De stad Luik vaardigt op 9 december 4 gezanten af;
De stad St. Truiden vaardigt op 8 december 4 gezanten af;
De stad Borgloon vaardigt op 10 december 3 gezanten af;
De stad Hasselt vaardigt op 10 december 4 gezanten af;
1466 april 30
Bongart nr. 351
Jacob, graaf van Horn enz., zal Godard van den Bongard schadeloos houden wegens borg
staan voor 1900 gulden bij Everhard Hessen.
1466 december 4
Stadsarchief Aken; Schönau
Op verzoek van Willem heer te Goor, ridder, stelt notaris Thomas Konincx een verklaring op
ten overstaan van jonker Arnold van Goor, drost van Jacob graaf te Horn, door schepenen van
Pol inzake hun gerechtigheid in de gemeente, jurisdictie en grenzen. Getuigen Lenart van den
Boss, meier te Itter, schepenen van Heel en Jan Vogels, schout in Maasland.
1468 januari 31
Bongart nr. 361
Voor schepenen van (Over-)weert verklaart Heinric Nauwes een jaarrente van 40 rijnsguldens
schuldig te zijn, betaalbaar in Bergheim of Düren, aan Godard van den Bongard, gedurende
24 jaar wegens pacht van de tiend te Weert in het graafschap Horn.
1468 october 28
R.A.L., Nederweert 10; afschr. 18e
Jacob graaf te Horn enz. verklaart aan zijn onderdanen van de heerschap van Laer “ten
eersten Weert” de gemeente binnen dit heerschap en daarbuiten tussen het Weerterbos en dit
heerschap, grenzende aan de heerschap Hushoven waar palen staan, grenzende de heerschap
Boickhout, te verlenen tegen 12 oude schilden.
eeuw
1470 april 29
Leen- en laathoven p. 150
Conraet van der Horst verklaart van het klooster St. Elisabethsdal wegens verkoop van de hof
Malborg (onder Buggenum, bundig leen van Horn) 1932 rijnsguldens ontvangen te hebben.

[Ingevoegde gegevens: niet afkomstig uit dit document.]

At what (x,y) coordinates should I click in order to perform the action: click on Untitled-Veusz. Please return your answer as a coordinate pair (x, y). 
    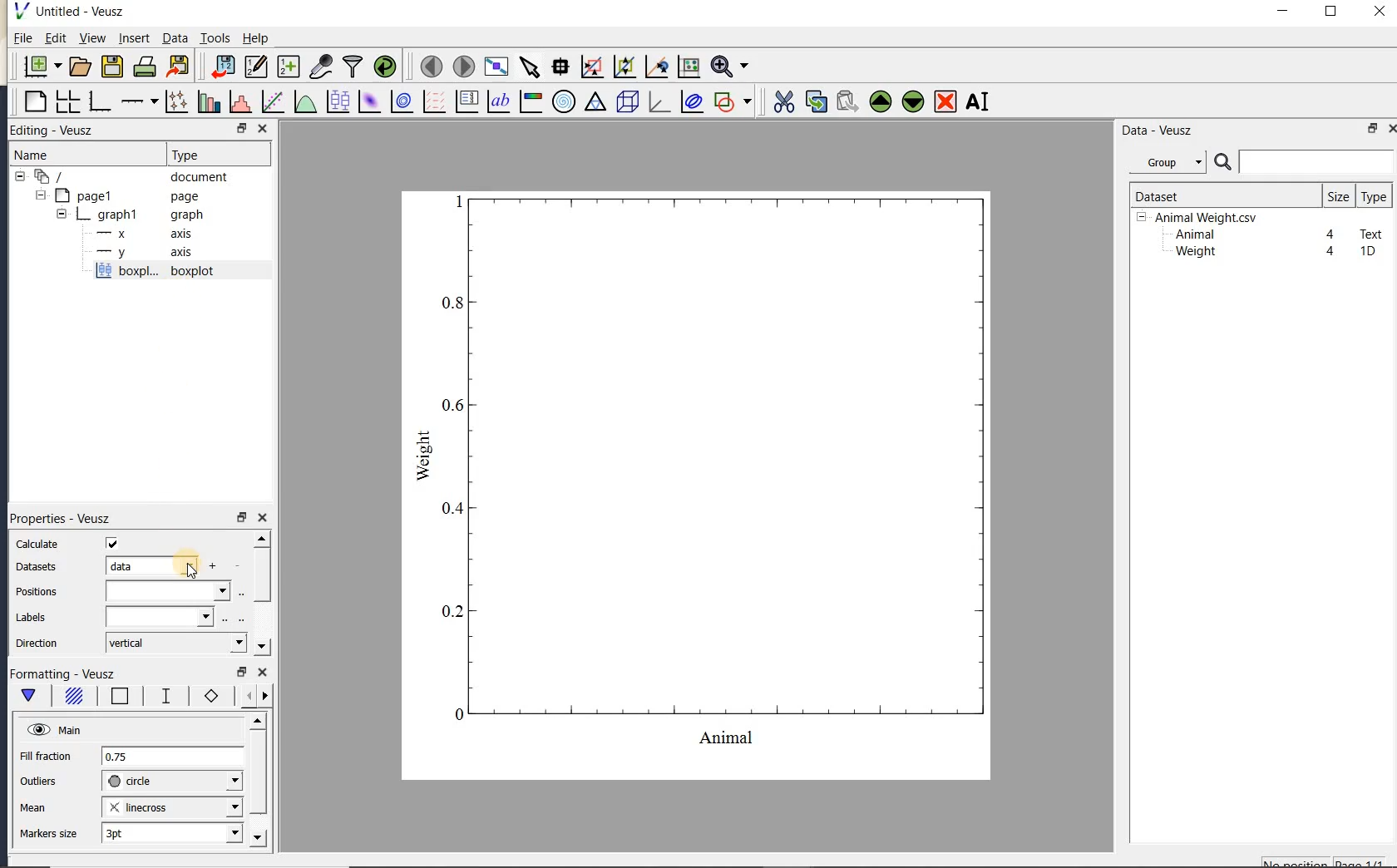
    Looking at the image, I should click on (74, 12).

Zijn vrouw Kathryne van Tyegelen stemt in met de verkoop.
1486 september 17
Analecta Leodiensia p. 818
Johan van Horn, bisschop van Luik, doet zijn eerste H.Mis. Zijn vader, de graaf (I) van Horn,
zingt het Evangelie, de graaf van Solms, zijn neef, zingt het epistel. Bij die plechtigheid
waren o.a. aanwezig de graaf (II) van Horn, broer van de bisschop en de graaf van Meurs
(diens oom).
1488 mei 2
Wely p. 33
Overlijdt Jacob (I) graaf van Horn, stichter van het Minderbroedersklooster te Weert, later
minderbroeder aldaar. Begraven voor het hoogaltaar in de kloosterkerk.